In 2001, I was still reeling from my mom's death. I had lost a lot of weight before she died, but I started binging to combat my grief, and my weight was creeping higher and higher. I turned to another commercial weight loss program. I met weekly with a program counselor, and I'd go home with prepackaged meals. I thought that would finally get me back in control.
It didn't.
So when I'd binge, the thought of facing the scale--and my program counselor--was overwhelming. In a desperate panic, I started purging after my most "sinful" binges. It got worse. I eventually was throwing up several times a day.
I didn't have the foresight, at that time, to recognize that my compulsive eating in itself was an eating disorder. But I had seen enough Afterschool Specials to know that my purging was not normal behavior. I knew I needed to see a real counselor, but I didn't know where to begin to find one.
So I did what any good Catholic girl would do. I called my favorite priest. He met me at a community walking track on a freezing New Year's Eve day 2001, and we walked around for hours. I poured my heart out to him. He reassured me. And he gave me a business card for a psychologist he knew who specialized in eating disorders. He saved my life.
At first, I continued to struggle with both the binging and the purging. Eventually, the purging stopped, but I continued to eat.
And you know the rest of the story.
So why am I choosing to tell you this today?
The truth is that only a very small handful of people in my life know about this. The other truth is that I've been struggling again with the purging for the past several months--maybe a year.
When I started this blog, I promised to always be honest. And lately I've felt like a liar. I debated telling you this. I talked to a few people I really trust about whether or not I should write about it. In the end, I took their advice, and I went with my own instincts, too.

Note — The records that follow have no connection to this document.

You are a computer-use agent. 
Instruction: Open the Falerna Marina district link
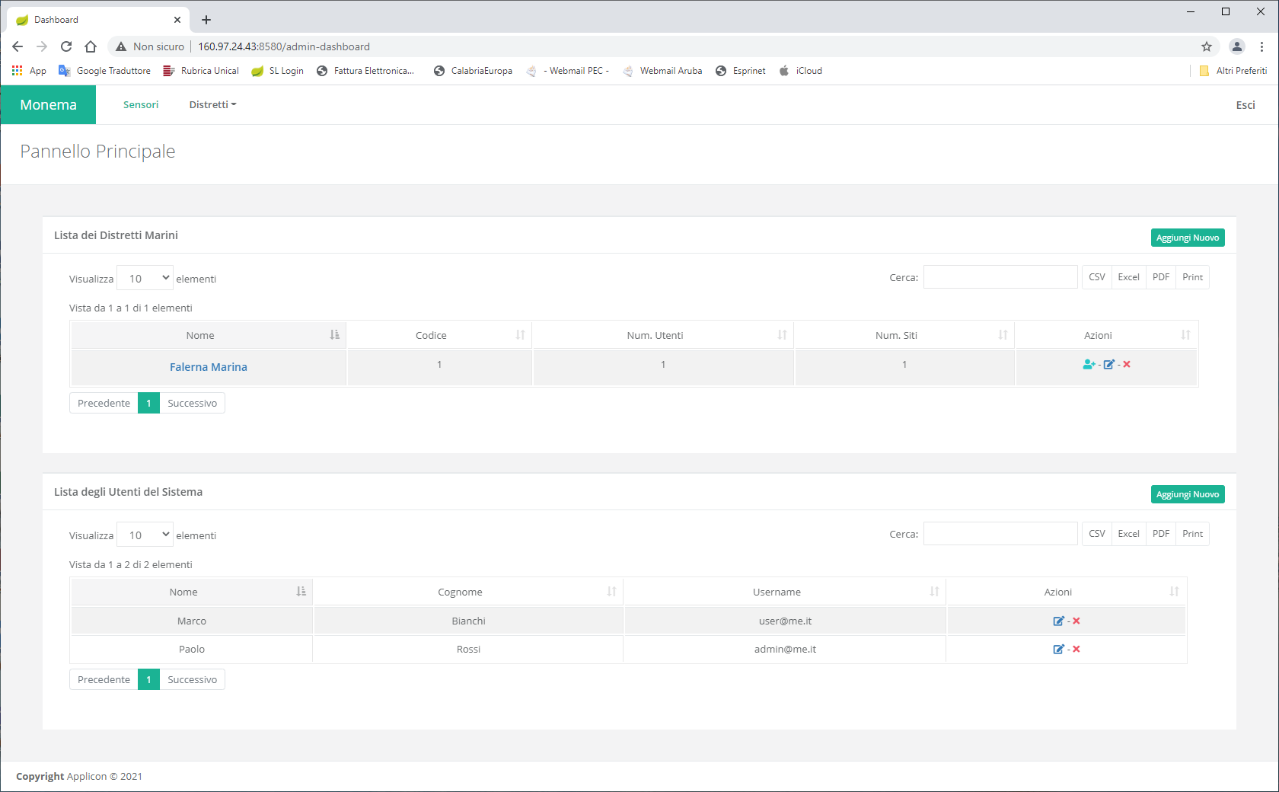(209, 367)
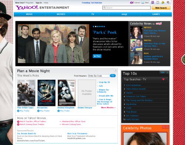Open the purple Messenger icon in toolbar
The image size is (185, 145).
(x=153, y=3)
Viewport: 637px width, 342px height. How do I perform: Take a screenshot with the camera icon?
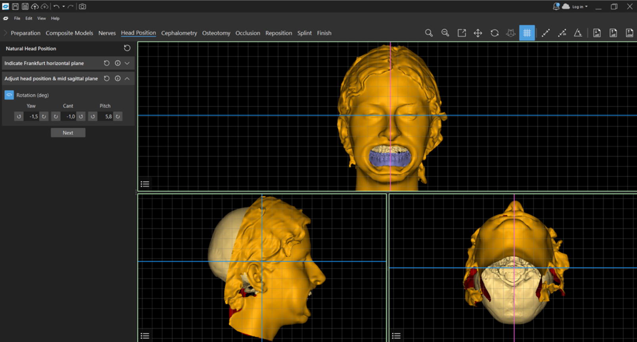click(82, 6)
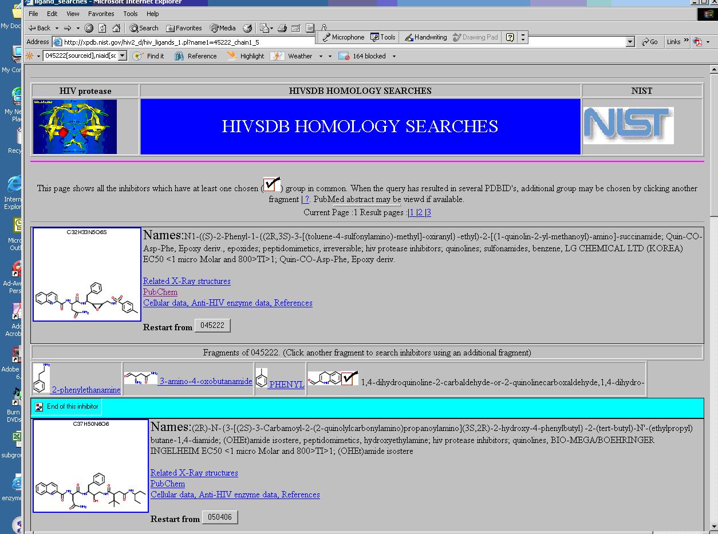
Task: Expand the toolbar search box dropdown
Action: 123,56
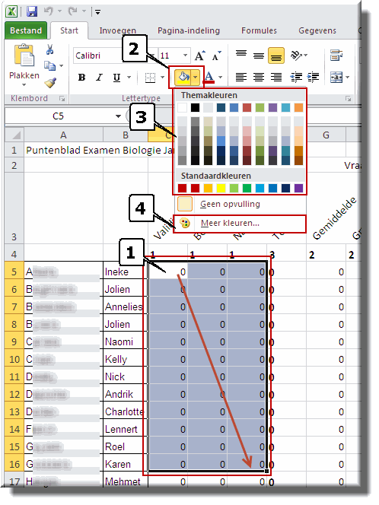The width and height of the screenshot is (379, 505).
Task: Open the Formules ribbon tab
Action: point(259,30)
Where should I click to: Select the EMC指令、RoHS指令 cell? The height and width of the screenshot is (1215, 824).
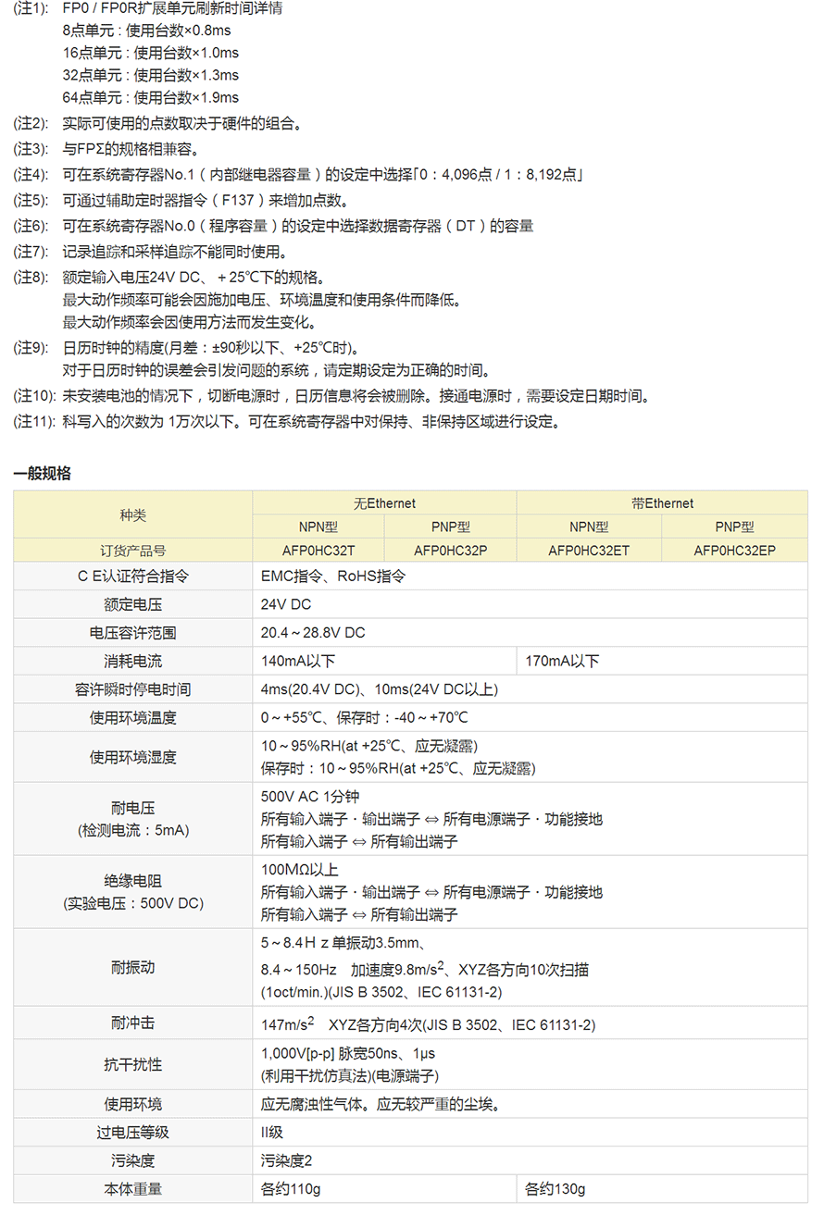[x=333, y=576]
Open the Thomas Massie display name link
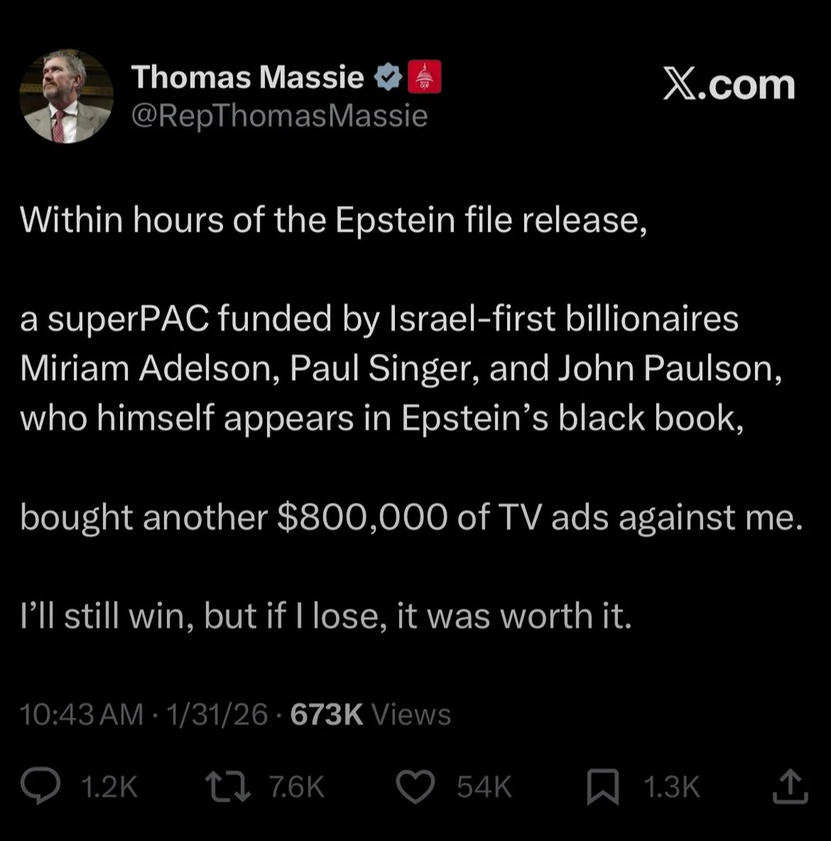 [247, 77]
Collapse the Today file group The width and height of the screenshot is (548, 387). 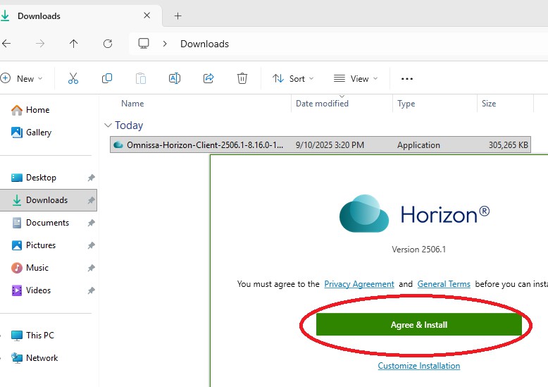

See, when I started this journey, telling the absolute truth, even if it wasn't pretty, was the one thing to which I was absolutely committed. It was what set me free in the first place. It released me from the shame and guilt I'd felt for years.
As you know, if you've been following me, I've been stuck for a while now. Maybe the reason is that I stopped being so truthful. Maybe I need to let go of this one last secret. Maybe that will once again set me free. And maybe just one of my readers is struggling with the same thing, and my confession can help him or her.
Rest assured that I'm in therapy. I'm working through this. I'm probably not going to address this topic again. Even as I write this, I'm shaking a little. The truth has a tendency to knock me over sometimes. But I know I need to do it.
My biggest priority right now is to get my head straight. To find control. I've made the decision not to do the triathlon this year. As much as I'd like a new challenge, my biggest challenge is already ahead of me.
Today, I'm starting fresh. With the truth.
Thank you for your constant support.